The research-paper framing of "pick one technique" does not match how real systems work. Real systems layer techniques together, and the layering is driven by where the bottleneck is. For autoregressive LLM inference, that is almost always memory bandwidth.

So the question I would ask, every time, is not which compression technique should I use. It is what is the bottleneck, and which technique shifts it? The rest follows from there.

That is also the thing I keep telling my students. The methods will keep changing. The bottleneck question won't.


References

[1] DeepSeek-AI, "DeepSeek-V3 Technical Report," arXiv:2412.19437, December 2024.

[2] DeepSeek-AI, "Insights into DeepSeek-V3: Scaling Challenges and Reflections on Hardware for AI Architectures," Proceedings of the 52nd Annual International Symposium on Computer Architecture (ISCA), 2025.

[3] Meta AI, "The Llama 4 herd: The beginning of a new era of natively multimodal AI innovation," Meta AI Blog, April 2025.

[4] Muralidharan, S. et al., "Compact Language Models via Pruning and Knowledge Distillation," arXiv:2407.14679, July 2024.

[5] Sreenivas, S. T. et al., "LLM Pruning and Distillation in Practice: The Minitron Approach," arXiv:2408.11796, August 2024.

[6] ggml-org, "llama.cpp — LLM inference in C/C++," GitHub repository.

[7] Frantar, E. et al., "GPTQ: Accurate Post-Training Quantization for Generative Pre-trained Transformers," ICLR 2023.

[8] Lin, J. et al., "AWQ: Activation-aware Weight Quantization for LLM Compression and Acceleration," MLSys 2024.

[9] Xiao, G. et al., "SmoothQuant: Accurate and Efficient Post-Training Quantization for Large Language Models," ICML 2023.

[10] Zhang, Z. et al., "H₂O: Heavy-Hitter Oracle for Efficient Generative Inference of Large Language Models," NeurIPS 2023.

[11] Li, Y. et al., "SnapKV: LLM Knows What You are Looking for Before Generation," NeurIPS 2024.

[12] Liu, Z. et al., "Deja Vu: Contextual Sparsity for Efficient LLMs at Inference Time," ICML 2023.

[13] Xia, M. et al., "Sheared LLaMA: Accelerating Language Model Pre-training via Structured Pruning," ICLR 2024.

[14] Williams, S., Waterman, A., Patterson, D., "Roofline: An Insightful Visual Performance Model for Multicore Architectures," Communications of the ACM, 2009.

[15] Jacob, B. et al., "Quantization and Training of Neural Networks for Efficient Integer-Arithmetic-Only Inference," CVPR 2018.

[16] Mishra, A. et al., "Accelerating Sparse Deep Neural Networks," arXiv:2104.08378, 2021.

[17] Frantar, E., Alistarh, D., "SparseGPT: Massive Language Models Can Be Accurately Pruned in One-Shot," ICML 2023.

[18] Sun, M. et al., "A Simple and Effective Pruning Approach for Large Language Models (Wanda)," ICLR 2024.

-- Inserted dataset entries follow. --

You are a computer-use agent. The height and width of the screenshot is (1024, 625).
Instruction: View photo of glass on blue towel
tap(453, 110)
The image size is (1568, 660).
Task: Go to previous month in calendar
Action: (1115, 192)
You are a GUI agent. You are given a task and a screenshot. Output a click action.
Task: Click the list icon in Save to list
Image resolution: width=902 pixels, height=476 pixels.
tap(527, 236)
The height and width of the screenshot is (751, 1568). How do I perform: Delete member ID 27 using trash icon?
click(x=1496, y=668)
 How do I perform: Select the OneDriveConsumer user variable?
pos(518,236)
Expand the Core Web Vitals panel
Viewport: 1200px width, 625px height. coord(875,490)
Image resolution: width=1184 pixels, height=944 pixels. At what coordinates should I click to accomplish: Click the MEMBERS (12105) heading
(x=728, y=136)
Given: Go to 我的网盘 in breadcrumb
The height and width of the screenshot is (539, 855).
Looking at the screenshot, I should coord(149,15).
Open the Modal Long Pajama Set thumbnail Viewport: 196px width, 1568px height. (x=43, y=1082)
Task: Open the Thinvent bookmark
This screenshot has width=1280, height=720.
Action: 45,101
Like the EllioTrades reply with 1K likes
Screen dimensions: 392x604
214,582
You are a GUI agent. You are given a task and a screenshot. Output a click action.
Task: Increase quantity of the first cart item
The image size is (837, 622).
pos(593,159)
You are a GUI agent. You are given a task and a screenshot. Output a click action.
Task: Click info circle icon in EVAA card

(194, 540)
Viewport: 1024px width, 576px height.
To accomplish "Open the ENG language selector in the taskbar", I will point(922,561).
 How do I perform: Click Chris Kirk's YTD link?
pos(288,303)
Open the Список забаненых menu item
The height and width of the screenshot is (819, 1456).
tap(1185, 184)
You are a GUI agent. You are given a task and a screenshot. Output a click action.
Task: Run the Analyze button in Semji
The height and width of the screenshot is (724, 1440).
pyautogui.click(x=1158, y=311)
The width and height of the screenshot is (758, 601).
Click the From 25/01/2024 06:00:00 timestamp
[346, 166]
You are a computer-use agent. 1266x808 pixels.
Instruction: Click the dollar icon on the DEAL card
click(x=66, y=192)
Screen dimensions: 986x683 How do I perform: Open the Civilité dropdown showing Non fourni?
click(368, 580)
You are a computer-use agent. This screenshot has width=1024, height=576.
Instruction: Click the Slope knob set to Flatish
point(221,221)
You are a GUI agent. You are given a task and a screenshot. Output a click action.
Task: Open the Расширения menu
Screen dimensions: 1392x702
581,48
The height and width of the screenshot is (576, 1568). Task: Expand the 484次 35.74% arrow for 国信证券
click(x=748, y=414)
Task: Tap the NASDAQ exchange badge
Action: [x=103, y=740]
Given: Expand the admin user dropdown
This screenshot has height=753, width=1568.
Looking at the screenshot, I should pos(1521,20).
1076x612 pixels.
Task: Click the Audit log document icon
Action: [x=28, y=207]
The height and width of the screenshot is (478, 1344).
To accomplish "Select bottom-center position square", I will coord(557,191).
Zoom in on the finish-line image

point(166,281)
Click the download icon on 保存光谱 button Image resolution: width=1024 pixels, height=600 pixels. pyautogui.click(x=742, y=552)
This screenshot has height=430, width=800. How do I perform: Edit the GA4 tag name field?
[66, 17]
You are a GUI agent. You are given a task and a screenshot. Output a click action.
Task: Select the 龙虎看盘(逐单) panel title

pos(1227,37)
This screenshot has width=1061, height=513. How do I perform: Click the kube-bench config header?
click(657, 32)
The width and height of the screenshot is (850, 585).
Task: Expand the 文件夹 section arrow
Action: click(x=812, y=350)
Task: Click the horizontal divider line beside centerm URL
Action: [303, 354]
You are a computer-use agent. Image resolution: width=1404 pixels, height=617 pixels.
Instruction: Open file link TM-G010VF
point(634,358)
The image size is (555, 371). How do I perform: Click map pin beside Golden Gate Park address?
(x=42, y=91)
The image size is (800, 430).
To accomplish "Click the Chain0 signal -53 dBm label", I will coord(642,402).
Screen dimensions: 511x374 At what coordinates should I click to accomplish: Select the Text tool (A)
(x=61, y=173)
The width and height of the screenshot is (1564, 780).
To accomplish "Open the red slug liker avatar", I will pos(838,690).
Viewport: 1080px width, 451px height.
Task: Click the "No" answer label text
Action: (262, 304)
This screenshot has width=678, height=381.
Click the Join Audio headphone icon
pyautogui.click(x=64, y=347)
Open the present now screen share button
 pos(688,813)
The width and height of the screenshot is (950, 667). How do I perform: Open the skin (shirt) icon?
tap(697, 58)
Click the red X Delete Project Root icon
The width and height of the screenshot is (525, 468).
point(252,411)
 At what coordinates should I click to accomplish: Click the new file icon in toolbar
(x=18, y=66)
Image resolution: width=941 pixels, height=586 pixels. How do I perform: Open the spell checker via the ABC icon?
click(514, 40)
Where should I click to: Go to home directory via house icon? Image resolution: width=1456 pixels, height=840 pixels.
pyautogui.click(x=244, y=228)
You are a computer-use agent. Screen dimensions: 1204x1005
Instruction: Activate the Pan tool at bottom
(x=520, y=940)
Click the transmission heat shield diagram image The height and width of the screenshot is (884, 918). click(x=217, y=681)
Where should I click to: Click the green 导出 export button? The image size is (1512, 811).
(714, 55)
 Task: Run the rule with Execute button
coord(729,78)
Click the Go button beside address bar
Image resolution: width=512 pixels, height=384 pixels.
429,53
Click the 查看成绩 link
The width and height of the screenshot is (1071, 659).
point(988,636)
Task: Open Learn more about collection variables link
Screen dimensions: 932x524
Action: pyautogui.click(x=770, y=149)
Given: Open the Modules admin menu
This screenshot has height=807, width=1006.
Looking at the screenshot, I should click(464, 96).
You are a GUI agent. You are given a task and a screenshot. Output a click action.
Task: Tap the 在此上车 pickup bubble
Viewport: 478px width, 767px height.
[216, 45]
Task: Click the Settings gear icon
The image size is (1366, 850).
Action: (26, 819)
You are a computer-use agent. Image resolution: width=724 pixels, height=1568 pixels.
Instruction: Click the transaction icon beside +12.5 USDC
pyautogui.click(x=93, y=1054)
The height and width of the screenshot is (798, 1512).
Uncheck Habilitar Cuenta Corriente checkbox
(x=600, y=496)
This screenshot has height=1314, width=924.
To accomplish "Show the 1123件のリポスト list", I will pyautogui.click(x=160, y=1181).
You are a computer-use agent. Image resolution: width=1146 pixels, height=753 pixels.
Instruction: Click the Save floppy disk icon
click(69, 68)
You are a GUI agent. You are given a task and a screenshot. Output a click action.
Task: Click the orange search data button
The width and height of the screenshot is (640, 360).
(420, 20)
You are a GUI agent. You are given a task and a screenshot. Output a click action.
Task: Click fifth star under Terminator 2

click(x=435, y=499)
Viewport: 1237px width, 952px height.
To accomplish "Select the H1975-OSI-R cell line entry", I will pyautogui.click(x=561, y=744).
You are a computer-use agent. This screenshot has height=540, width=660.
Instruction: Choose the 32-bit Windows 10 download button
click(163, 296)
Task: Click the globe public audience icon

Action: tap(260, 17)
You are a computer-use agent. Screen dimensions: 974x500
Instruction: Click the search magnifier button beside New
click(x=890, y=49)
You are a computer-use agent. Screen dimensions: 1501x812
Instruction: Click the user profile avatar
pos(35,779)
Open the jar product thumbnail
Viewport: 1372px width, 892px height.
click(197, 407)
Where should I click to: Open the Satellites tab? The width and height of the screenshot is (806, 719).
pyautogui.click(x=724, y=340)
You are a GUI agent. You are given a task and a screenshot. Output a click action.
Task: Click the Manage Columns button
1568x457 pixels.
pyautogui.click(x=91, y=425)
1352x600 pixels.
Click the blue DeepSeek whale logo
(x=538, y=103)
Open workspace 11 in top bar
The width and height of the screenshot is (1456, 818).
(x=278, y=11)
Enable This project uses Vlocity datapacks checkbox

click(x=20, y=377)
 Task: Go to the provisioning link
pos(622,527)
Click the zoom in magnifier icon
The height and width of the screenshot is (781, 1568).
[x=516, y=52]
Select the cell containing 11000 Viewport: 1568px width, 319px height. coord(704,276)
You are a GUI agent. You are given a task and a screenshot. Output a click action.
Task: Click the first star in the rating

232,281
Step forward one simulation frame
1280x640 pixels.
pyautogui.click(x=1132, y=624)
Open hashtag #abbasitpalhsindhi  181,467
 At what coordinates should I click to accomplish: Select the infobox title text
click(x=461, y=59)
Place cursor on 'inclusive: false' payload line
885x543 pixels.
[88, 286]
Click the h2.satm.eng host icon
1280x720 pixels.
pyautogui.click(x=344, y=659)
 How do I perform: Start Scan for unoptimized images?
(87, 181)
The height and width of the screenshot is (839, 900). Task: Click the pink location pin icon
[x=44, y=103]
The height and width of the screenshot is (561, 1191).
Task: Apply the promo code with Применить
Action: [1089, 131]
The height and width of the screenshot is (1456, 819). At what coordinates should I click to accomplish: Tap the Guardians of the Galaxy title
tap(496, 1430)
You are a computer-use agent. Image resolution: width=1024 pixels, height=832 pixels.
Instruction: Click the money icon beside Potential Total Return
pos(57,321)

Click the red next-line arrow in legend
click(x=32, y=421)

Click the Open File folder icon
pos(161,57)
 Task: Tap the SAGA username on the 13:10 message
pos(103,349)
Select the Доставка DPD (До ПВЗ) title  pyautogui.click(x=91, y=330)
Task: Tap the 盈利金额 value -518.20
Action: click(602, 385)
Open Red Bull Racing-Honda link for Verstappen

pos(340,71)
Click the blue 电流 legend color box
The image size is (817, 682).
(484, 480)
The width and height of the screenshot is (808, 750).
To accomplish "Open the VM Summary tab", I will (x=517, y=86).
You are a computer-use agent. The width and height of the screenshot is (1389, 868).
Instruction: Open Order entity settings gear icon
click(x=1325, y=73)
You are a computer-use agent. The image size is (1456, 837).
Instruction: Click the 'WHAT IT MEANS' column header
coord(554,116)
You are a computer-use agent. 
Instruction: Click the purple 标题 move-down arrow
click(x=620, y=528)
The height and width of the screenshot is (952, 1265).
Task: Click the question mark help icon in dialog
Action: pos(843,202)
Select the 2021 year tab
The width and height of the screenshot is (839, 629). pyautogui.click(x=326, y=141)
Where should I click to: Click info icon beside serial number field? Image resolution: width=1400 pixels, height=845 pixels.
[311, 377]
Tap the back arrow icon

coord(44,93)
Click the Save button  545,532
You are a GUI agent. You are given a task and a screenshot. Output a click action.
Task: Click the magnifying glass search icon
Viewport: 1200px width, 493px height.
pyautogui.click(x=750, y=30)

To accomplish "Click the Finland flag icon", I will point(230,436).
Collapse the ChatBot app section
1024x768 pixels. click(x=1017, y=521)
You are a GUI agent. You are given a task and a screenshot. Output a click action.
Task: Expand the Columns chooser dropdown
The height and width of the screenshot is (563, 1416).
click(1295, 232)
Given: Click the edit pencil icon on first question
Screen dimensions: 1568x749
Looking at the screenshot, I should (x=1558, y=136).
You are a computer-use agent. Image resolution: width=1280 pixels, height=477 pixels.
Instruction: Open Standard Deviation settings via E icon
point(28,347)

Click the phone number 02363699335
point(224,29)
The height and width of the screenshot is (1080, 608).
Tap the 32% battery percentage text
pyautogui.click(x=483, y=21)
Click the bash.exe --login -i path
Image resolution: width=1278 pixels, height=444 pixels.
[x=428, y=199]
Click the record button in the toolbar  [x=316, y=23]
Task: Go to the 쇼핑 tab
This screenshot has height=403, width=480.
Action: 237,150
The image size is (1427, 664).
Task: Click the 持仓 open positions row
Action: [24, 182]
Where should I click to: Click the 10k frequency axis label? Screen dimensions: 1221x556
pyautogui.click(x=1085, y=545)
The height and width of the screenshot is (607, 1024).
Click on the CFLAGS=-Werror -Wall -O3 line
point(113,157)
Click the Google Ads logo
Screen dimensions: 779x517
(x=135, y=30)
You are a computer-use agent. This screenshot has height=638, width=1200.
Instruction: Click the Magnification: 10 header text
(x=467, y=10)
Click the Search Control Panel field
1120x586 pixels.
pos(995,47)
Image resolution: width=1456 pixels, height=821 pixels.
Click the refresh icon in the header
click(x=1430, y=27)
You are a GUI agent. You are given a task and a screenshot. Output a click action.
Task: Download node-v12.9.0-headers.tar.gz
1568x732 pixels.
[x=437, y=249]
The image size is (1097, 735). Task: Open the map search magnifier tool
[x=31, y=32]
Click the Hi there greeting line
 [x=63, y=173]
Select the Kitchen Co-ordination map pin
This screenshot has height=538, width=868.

[19] Ma, X. et al., "LLM-Pruner: On the Structural Pruning of Large Language Models," NeurIPS 2023.

[20] Liu, Z. et al., "Scissorhands: Exploiting the Persistence of Importance Hypothesis for LLM KV Cache Compression at Test Time," NeurIPS 2023.

[21] Jiang, A. Q. et al., "Mixtral of Experts," Mistral AI, arXiv:2401.04088, January 2024.

[22] OpenAI, "Introducing gpt-oss," open-weight Mixture-of-Experts models, August 2025.